Lorsque le célèbre blogueur Maitre Eolas parle de "pétage de plombs ou de cable" à propos des derniers communiqués de presse de Rachida Dati (communiqués qui ne sont qu'une passe d'arme personnelle entre elle et Elisabeth Guigou, comme le montre sans ambigüité Aliocha), il ne se rend pas compte qu'il tombe dans un piège assez récurrent, celui que Ségolène Royal tend inlassablement aux hommes du sérail. Ces derniers, encore emprunts d'une certaine lourdeur masculine, ne semblent pas d'ailleurs avoir complètement compris l'utilité de ce mécanisme.
Frédéric Lefebvre aussi s'y est complu – après tout il a été désigné pour ce rôle de porte-flingue médiatique - emboîtant le pas à certains socialistes qui, sous le manteau, lors de la présidentielle, évoquaient comme explication aux saillies de la candidate, l'hypothèse d'une fragile santé psychique. Mais ces jugements outranciers ont-ils plus gêné Ségolène Royal que participé à l'épanouissement de son aura en opposition aux autres offres politiques de son parti ?
Je ne dis pas que ces cibles ne méritent pas en toute bonne foi et raison les attaques et remontrances publiques qu'elles essuient. Je pense même qu'elles ont l'instinct de ces fautes de parcours qui n'en sont pas, qu'elles finissent par en apprécier le pouvoir de confusion que cela crée sur l'opinion. Surtout si elles arrivent à forcer d'agressivité les traits d'esprit de leur détracteurs, puis en les faisant croître et multiplier, donner l'image d'une inutile et blessante persécution à leur égard.

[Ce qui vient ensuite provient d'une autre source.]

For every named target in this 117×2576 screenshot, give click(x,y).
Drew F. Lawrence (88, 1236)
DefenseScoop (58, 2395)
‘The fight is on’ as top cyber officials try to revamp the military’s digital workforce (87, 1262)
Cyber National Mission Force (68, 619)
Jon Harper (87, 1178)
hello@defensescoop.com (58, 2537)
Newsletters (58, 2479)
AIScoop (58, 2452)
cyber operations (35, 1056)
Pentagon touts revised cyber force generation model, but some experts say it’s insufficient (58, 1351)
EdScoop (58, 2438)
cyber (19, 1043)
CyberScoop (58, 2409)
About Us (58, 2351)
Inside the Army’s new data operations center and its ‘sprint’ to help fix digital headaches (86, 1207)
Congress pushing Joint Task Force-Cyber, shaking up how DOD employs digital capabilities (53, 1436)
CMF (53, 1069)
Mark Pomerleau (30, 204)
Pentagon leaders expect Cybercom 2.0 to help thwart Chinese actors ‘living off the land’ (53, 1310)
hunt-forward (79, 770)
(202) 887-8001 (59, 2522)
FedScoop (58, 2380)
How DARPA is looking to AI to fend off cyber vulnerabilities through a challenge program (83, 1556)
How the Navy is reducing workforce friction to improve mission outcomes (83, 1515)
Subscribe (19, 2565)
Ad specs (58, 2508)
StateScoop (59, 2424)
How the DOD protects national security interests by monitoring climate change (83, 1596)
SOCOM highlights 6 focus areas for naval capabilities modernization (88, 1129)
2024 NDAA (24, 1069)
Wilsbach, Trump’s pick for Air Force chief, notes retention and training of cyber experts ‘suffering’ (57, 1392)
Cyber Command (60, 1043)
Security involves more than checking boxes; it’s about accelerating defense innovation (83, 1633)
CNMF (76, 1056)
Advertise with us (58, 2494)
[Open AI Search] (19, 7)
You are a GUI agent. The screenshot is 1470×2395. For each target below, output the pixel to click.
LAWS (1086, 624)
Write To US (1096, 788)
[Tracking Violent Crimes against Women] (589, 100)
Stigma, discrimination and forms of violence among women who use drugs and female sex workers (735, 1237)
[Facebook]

Au bout du compte, elles sentent cette latitude de provocation et cette liberté de ton accordée depuis fort longtemps par la sacralisation de la femme dans la société française. Le thème de la femme indignée, est encore très populaire dans un pays qui a su acquitter une femme ayant assassiné un directeur de presse pour protéger l'honneur de son couple.
A l'évidence, Maître Eolas n'est pas de ce bord de la troisième république, mais il est victime historiquement d'une autre forme de perte, celle de repères du à son positionnement, car c'est à cela que mène l'ultime socialisation démocratique de l'individu, la perte non seulement des sens, de l'authenticité, mais aussi du goût ; donc des différences, qui laissent énormément d'espace à la multiplication de ces auto-déterminations aristocratiques qui paraissent insupportables, par manque de vertu bourgeoise, à nos érudits grecs ou latins.
Le monde change...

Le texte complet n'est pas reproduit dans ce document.